* GIVEN DATA
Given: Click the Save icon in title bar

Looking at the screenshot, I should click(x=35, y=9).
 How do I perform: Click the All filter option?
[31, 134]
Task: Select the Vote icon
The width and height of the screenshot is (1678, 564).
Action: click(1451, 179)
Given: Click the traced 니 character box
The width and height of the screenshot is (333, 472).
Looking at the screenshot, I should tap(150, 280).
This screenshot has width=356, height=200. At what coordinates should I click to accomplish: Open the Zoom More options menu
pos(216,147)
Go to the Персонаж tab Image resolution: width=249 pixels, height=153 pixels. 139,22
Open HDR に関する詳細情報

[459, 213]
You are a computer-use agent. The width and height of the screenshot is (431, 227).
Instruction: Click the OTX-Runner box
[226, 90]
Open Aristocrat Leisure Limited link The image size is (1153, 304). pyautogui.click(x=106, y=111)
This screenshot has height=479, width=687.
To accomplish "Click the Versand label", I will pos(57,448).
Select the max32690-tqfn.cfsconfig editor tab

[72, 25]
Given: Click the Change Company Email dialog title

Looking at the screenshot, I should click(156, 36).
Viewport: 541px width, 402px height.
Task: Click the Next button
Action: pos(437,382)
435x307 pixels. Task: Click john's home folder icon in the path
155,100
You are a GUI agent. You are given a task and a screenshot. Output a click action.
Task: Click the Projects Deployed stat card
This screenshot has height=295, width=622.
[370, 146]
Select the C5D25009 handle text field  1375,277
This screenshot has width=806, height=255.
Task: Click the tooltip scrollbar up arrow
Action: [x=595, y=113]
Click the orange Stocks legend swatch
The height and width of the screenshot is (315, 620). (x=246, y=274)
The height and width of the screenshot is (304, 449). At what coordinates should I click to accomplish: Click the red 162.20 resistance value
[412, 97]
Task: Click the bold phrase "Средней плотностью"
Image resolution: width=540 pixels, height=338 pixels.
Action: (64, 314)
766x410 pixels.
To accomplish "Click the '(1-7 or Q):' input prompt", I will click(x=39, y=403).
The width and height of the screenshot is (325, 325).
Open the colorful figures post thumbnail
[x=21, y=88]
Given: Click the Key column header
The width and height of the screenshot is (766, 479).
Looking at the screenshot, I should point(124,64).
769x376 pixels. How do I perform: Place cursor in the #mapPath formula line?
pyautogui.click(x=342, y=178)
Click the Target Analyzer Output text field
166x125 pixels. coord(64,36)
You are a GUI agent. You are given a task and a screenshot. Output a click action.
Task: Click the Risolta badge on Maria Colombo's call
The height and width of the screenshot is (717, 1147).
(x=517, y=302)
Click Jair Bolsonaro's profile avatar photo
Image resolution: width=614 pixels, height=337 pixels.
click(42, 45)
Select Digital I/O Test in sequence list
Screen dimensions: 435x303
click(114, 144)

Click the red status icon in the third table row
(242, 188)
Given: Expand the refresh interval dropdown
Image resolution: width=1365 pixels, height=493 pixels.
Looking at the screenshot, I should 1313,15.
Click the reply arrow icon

* EXERCISE PROMPT
Beginning with the line that holds "Given: Expand the refresh interval dropdown", please return every line through the end of the data, exactly as written.

* ANSWER TO THE PROBLEM
Given: Expand the refresh interval dropdown
Image resolution: width=1365 pixels, height=493 pixels.
Looking at the screenshot, I should 1313,15.
Click the reply arrow icon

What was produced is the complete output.